Rebuilding America’s Infrastructureby Representative Paul Tonko
Posted on 2013-01-15
TONKO. Sure. Thank you, Representative Garamendi. Thank you for
bringing us together for this hour on the floor, where I think it's
important to pay attention to the needs out there as they relate to the
damages that were brought upon certain areas of the country by Mother
Yes, there's been a lot of focus with this on Superstorm Sandy. That really had its presence felt just to the south of my given congressional district. However, there was some damages in the northern reaches of upstate New York, the more northern sections as we traveled north of the metro area.
But suffice it to say, the need here for assistance by not only New York, but New Jersey and Connecticut, where the proper of New York, the metro area of New York City, Long Island, Westchester County, were impacted severely by this storm. As I said, on the fringe elements in my area, not as much. But certainly, New Jersey and Connecticut were hard hit.
But just over a year before that storm, you're absolutely right, we were impacted by Irene and Lee, a double dose of damage that really impacted my given congressional district severely. It looked like a war-torn area, as was the case here with Superstorm Sandy.
And this Nation, whenever impacted by natural or manmade disasters, found a response from Congress, that the President, whoever that person might be at the time, working with Congress, expedited the assistance, wanted to get that aid there with a high degree of urgency.
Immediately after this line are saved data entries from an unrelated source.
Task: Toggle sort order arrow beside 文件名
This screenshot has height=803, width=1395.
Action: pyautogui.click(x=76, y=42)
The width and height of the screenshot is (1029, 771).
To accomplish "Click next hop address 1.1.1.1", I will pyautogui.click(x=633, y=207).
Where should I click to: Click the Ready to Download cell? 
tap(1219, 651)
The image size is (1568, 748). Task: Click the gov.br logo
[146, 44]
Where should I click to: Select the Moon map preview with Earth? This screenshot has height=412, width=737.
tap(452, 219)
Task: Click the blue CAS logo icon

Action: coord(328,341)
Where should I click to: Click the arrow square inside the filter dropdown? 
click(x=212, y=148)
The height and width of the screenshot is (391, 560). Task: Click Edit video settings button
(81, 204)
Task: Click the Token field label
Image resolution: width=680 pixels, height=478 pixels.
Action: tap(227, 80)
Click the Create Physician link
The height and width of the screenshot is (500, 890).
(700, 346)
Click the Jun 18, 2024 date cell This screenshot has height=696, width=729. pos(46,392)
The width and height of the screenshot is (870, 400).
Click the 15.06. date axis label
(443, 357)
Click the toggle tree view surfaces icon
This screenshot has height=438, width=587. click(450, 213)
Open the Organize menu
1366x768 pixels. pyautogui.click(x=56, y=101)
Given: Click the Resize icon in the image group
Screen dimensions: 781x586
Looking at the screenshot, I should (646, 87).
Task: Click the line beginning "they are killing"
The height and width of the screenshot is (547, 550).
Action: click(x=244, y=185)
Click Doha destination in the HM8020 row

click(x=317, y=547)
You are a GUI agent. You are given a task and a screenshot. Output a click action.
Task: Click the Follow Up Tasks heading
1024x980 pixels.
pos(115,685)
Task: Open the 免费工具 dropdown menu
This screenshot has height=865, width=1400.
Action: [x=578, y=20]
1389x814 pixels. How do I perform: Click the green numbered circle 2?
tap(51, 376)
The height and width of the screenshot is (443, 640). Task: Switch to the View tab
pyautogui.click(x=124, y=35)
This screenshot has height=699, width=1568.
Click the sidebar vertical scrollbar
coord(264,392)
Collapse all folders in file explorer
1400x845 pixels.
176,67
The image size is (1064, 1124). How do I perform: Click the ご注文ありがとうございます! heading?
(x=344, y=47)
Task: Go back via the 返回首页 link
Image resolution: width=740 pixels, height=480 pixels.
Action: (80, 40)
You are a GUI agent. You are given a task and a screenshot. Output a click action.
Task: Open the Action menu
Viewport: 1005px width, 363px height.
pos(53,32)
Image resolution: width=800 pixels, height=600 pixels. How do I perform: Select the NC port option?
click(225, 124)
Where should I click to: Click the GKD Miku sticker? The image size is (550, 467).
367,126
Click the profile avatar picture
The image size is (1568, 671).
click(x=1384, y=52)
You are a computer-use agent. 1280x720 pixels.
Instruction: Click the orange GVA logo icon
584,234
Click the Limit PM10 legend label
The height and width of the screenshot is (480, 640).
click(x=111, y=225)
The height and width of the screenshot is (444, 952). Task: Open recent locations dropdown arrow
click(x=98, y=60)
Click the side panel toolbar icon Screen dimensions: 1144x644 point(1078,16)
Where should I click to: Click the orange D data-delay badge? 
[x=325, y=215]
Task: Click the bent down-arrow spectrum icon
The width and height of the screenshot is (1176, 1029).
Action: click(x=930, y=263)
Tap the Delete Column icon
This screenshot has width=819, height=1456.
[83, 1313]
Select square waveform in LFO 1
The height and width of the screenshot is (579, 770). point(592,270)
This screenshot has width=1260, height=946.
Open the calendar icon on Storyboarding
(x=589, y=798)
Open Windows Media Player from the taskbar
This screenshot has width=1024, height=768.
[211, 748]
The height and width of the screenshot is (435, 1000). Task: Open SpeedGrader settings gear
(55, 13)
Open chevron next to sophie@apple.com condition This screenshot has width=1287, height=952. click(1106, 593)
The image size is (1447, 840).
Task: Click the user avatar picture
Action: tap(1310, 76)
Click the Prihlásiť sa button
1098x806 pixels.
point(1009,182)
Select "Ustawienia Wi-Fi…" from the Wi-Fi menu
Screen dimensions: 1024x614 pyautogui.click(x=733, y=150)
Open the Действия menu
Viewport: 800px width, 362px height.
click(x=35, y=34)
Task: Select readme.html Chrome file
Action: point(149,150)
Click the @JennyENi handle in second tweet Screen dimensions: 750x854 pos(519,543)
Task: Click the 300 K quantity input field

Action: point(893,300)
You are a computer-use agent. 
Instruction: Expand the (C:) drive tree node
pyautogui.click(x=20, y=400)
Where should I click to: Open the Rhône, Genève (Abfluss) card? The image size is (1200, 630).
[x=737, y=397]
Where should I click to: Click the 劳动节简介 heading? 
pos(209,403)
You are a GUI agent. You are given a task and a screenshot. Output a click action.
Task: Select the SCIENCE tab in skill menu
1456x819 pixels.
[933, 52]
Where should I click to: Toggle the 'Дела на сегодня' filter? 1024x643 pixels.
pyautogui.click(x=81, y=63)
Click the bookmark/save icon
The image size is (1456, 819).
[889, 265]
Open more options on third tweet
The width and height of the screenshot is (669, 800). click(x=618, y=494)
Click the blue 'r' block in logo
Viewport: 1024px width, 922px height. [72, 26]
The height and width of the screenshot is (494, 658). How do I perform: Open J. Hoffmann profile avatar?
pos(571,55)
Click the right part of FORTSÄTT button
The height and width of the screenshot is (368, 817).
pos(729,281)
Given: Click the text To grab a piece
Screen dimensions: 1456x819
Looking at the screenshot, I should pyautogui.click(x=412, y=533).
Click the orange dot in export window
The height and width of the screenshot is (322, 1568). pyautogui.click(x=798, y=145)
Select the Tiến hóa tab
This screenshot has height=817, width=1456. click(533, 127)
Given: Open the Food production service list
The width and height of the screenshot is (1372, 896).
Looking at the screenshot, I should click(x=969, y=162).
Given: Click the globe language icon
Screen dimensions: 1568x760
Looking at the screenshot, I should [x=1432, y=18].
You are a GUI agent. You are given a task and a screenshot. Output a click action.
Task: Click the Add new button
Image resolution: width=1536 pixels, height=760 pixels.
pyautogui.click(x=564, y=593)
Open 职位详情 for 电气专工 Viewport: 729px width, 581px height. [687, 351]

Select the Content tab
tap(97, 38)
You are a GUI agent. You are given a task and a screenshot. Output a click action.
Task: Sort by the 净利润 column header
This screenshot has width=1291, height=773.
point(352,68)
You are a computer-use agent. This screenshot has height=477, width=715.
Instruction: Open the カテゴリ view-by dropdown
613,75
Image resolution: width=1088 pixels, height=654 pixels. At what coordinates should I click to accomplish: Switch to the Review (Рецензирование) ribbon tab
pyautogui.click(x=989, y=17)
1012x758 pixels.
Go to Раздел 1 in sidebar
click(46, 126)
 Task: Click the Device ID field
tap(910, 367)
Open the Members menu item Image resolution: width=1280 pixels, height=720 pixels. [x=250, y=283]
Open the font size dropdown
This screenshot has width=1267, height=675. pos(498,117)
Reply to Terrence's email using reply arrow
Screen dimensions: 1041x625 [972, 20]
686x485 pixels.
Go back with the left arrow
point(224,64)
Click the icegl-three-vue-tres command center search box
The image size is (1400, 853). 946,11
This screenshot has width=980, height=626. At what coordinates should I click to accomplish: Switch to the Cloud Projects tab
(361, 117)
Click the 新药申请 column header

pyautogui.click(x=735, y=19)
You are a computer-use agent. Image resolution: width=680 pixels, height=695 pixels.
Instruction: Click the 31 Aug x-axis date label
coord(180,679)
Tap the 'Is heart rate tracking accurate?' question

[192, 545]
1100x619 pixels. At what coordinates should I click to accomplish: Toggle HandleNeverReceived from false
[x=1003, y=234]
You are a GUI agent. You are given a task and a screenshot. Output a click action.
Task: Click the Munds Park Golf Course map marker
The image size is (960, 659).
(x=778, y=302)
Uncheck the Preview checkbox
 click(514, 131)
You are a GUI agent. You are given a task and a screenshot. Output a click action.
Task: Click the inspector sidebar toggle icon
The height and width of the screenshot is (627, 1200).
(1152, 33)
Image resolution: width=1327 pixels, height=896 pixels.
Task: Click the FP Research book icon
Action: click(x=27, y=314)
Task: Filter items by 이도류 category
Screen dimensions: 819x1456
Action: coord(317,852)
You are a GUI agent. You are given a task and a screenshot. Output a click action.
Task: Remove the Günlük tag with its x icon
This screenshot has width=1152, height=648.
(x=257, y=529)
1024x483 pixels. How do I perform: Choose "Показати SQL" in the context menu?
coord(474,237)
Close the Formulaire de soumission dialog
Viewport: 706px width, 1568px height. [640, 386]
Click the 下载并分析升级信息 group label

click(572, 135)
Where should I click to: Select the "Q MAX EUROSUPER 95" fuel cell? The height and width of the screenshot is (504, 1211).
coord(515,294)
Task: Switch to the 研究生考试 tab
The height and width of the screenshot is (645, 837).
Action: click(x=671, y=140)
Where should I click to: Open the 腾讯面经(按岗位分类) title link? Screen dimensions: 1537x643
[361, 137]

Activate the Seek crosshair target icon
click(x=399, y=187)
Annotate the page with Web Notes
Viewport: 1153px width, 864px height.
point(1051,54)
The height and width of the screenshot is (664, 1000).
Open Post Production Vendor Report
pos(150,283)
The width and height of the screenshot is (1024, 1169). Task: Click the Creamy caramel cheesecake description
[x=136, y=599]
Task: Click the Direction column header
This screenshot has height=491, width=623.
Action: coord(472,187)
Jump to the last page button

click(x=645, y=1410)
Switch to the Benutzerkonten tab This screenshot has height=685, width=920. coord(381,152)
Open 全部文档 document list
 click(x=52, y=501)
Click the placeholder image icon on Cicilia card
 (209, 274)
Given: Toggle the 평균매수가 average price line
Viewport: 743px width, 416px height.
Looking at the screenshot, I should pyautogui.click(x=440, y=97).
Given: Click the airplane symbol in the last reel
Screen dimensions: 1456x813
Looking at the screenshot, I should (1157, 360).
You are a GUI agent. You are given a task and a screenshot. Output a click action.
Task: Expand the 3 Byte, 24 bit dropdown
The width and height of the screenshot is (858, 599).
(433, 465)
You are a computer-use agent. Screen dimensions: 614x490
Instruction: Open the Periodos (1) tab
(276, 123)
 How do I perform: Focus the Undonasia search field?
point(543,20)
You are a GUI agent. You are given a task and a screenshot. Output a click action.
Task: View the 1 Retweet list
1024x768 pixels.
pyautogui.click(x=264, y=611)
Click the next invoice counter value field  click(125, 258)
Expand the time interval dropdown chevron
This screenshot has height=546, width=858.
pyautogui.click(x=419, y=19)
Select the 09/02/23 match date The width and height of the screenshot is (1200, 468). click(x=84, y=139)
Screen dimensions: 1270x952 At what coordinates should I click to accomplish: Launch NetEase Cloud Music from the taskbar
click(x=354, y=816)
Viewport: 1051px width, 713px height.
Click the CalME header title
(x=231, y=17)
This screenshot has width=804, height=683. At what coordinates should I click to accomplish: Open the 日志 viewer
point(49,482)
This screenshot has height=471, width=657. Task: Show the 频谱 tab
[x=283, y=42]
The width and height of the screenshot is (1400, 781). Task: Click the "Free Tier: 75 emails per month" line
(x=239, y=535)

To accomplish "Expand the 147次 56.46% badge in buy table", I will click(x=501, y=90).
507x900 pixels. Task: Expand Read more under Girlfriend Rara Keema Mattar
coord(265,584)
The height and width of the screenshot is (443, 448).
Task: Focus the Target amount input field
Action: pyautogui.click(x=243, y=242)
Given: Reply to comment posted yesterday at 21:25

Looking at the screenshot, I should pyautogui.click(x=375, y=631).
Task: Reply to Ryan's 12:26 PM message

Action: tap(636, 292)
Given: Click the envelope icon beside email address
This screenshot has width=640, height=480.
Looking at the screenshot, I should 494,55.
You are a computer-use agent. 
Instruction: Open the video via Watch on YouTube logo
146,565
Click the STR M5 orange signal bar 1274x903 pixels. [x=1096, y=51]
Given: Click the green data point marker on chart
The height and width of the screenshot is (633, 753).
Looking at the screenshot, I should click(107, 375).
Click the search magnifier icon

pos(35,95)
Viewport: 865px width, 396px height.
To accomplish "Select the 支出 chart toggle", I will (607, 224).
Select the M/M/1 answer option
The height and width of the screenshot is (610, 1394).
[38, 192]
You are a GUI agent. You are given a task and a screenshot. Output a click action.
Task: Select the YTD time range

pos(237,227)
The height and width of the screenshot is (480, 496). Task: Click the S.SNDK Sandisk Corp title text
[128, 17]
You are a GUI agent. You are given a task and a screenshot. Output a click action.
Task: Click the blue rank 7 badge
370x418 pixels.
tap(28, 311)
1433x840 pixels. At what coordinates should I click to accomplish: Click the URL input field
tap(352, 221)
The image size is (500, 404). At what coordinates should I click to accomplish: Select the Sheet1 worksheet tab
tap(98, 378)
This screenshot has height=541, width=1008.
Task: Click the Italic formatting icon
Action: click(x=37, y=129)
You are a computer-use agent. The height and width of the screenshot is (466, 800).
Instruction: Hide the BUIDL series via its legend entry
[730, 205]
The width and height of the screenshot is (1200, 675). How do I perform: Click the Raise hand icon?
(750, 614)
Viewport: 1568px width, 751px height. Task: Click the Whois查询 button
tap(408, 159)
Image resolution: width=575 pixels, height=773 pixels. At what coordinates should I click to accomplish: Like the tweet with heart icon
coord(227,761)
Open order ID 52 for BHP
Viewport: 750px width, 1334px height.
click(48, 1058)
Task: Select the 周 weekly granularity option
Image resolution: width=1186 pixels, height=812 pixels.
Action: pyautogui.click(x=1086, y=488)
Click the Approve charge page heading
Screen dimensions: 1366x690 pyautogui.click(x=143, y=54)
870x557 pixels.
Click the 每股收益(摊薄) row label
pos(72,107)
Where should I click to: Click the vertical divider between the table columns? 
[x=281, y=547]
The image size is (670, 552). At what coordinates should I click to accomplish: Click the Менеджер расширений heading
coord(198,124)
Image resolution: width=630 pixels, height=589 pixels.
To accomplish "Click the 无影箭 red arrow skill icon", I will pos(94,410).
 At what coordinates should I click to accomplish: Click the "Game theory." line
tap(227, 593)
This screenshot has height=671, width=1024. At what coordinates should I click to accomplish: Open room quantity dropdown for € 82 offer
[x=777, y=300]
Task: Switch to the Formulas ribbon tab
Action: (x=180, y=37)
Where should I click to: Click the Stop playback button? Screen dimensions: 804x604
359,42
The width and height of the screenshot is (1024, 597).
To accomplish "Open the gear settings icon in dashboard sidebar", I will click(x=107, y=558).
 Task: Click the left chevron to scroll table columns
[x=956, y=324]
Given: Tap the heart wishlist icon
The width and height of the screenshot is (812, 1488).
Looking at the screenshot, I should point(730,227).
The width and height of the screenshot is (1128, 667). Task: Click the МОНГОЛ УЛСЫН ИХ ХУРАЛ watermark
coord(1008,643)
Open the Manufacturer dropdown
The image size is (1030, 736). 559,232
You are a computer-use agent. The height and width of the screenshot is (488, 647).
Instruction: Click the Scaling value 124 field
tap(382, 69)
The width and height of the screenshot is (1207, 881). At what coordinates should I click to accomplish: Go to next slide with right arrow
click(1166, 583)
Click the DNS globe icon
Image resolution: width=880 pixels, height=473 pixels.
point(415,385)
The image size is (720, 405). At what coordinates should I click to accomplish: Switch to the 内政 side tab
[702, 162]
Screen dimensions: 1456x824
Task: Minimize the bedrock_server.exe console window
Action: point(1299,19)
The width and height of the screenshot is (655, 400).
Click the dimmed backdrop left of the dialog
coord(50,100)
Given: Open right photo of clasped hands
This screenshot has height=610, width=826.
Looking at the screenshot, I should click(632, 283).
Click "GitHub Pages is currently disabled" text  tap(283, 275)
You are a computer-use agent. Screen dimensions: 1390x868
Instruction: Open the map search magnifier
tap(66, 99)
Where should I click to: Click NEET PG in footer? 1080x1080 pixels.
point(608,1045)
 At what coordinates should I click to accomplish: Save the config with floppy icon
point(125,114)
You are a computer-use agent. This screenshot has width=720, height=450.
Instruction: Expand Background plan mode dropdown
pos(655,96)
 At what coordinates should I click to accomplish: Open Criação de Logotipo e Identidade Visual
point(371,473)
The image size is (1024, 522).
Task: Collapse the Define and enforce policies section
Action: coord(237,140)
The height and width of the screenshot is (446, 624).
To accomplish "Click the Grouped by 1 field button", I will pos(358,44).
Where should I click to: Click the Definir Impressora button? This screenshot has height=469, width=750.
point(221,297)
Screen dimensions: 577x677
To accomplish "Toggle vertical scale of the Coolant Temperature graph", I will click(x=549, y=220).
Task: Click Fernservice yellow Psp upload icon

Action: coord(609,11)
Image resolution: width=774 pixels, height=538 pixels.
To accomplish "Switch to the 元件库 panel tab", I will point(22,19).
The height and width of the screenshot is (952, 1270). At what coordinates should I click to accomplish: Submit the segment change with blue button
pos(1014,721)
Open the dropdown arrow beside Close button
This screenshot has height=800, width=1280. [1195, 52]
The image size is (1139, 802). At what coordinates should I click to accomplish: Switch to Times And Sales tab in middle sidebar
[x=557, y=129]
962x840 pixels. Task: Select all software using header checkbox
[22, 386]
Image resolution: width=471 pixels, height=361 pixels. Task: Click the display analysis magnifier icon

What we saw here was uncalled-for delays as people languished. I mean, we have to look at the human element here, the human cost of 88 Americans that were impacted, lives lost because of this tremendous devastation, the impact that befell so many communities with infrastructure being damaged severely, if not destroyed totally.
It was also about the impact on the business community, the loss to commerce, and certainly property damage that people are going to have to respond to over a long course of comeback that I have witnessed in my district with the storm, as you indicated, being more than a year ago.
And so it is important for us, as a Nation, to be responsive and responsible. That has always been the measure coming forth from this Nation, understanding, with sensitivity, what needed to be done and getting aid to people. That's what it's all about.
And so today, when finally a vote was taken, some 70 days after Superstorm Sandy hit, 70-plus days after the storm hit, finally we get a response, when so much pain and anguish was allowed to continue, unnecessarily so.
The infrastructure issues in this country, storms aside, need to be addressed. The American Society of Civil Engineers has graded many of our bridges into a D classification, a poor grade, deficiencies that are out there brought to our attention.
So not only do we need to respond to these tragedies and respond to our given infrastructure, but I think what happens here is an opportunity to come forward with job creation, providing for the trades and skilled tradespeople to be put to work. That is so important for our economy. It's so important for our public safety; it's so important for emergency response, as we've witnessed here in the northeast of the country.
And so while the fight was long and at times unnecessary, at least the vote was taken today and we moved forward.